- Income tax on businesses and real estate profits alongside other aspects of personal income tax are expected to be key areas of change expected.
The agenda is set for the Sudanese Tax Administration, especially for the coming year 2023 as the Ministry of Finance and Economic Planning recently approves the proposal to amend the income tax on businesses and real estate profits.
The proposed amendment will also reach the personal income tax entirely regardless of the revolts from the public domain on the ever-increasing tax rates, especially in recent times.
Channelling efforts to improve Sudanese revenue generation, unifying tax laws, eliminating discrepancies in wages and more are some of the areas expected to see improvement in the coming year for the Sudanese economy.
Sudanese Tax Administration: Trajectory to the Decision
The decision of the government to review tax provisions next year came from the need to improve the economy after the nation’s Chambers of Commerce Federation, CCF requested an urgent review of the nation’s economic policies amid the increment of taxes on the profit of businesses.
The leadership of Sudan’s Chambers of Commerce Federation further submitted that the criticality of ensuring a review of tax laws is due to the reduction experienced in the profits of businesses causing a reduction of purchasing power and a negative impact on the gross domestic product.
In response to the professional body, the Ministry of Finance led by Jubril Ibrahim recently submitted that the ministry single-handedly cannot reduce tax rates payable by businesses unless they are approved by the Council of Ministers.
To buttress the powers of the Council of Ministers, recall that recently the council had abolished the production tax linked to industrial products following complaints from players in the sector.
In the minister’s words;
“If the problem is in the method of tax assessment, it must be addressed and reviewed,” he said.
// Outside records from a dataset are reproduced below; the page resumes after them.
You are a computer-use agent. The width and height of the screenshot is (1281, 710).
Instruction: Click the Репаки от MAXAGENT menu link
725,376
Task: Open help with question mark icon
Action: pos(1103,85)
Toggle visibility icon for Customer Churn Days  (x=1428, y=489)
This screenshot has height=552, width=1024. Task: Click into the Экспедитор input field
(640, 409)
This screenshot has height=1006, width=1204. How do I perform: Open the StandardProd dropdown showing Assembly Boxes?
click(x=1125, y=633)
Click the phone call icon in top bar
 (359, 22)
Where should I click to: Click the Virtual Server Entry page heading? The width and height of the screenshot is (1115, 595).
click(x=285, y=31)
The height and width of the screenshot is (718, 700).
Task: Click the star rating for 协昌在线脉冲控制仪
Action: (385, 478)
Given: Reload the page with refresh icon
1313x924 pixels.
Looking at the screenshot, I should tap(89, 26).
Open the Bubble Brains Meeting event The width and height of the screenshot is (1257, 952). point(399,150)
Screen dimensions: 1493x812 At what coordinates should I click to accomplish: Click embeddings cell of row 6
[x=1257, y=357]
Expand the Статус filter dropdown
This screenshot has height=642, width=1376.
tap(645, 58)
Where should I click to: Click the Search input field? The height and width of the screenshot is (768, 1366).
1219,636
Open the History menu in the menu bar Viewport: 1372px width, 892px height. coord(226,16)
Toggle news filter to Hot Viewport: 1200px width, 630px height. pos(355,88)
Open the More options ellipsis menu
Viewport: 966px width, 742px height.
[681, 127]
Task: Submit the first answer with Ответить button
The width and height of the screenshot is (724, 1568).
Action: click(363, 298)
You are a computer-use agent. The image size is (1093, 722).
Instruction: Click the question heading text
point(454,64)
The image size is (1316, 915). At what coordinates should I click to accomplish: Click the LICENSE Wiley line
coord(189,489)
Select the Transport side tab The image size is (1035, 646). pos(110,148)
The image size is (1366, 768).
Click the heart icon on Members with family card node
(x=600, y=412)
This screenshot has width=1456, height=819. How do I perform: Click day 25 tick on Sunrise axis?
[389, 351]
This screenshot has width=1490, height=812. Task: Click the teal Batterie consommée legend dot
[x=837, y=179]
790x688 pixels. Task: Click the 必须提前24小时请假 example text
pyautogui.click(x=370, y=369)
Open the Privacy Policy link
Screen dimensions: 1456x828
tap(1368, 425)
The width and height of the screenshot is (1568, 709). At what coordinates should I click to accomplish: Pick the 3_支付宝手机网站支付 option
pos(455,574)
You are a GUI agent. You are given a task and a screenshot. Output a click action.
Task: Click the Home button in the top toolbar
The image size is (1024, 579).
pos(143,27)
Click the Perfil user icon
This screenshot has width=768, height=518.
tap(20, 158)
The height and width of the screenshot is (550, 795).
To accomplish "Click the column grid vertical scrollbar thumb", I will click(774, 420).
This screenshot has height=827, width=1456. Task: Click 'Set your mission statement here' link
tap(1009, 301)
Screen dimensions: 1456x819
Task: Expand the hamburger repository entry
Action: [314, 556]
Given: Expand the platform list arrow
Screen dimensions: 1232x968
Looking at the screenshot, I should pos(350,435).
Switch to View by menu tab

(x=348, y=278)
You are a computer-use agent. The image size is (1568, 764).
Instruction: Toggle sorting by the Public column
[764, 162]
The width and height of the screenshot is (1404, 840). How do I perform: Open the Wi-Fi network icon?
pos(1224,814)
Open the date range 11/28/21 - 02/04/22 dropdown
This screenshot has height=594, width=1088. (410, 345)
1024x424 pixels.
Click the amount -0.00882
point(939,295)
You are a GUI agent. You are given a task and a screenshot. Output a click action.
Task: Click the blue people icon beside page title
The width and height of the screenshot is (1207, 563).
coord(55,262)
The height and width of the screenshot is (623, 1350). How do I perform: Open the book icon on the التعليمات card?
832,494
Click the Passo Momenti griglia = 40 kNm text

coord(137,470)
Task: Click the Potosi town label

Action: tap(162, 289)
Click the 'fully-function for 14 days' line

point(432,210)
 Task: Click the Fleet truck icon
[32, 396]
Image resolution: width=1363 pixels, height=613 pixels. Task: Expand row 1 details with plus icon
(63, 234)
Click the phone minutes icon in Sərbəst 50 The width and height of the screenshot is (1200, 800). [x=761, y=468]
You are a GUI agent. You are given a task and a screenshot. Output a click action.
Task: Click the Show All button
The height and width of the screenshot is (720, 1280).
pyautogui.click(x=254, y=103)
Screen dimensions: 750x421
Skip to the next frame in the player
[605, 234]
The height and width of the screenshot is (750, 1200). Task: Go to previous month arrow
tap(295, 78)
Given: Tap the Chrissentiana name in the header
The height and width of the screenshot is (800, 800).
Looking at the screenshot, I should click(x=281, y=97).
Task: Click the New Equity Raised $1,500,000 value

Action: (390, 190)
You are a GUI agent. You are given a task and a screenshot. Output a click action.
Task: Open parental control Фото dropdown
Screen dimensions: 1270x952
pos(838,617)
Recall also that recently, merchants across major markets in the country like the Shendi Grand Market in River Nile state embarked on a 2-day general strike as a response to what the tagged ‘exorbitant taxes’ recently announced by the Ministry of Finance.
The Government’s Rationale
It has been a busy period for the Ministry of Finance especially in explaining its rationale for upwardly reviewing tax rates on the profit of businesses.
The leadership of the Finance Ministry submits that the recent move by the government is out of the need to expand the tax umbrella, increase tax revenue and combat tax evasion.
Also, the ministry had submitted that the quest to take taxation serious is due to Sudan’s lack of external support in funding its annual budget for the second year in a row.
It is important to note that since the military takeover in Sudan on October 25 2021, international donors had suspended financial aid to Sudan. This development, saw the North African country lose a whopping sum of $4.4 billion in support.
The World Bank and International Monetary Fund have also warned that if nothing out of the ordinary is done, the Sudanese economy will be heading for doom.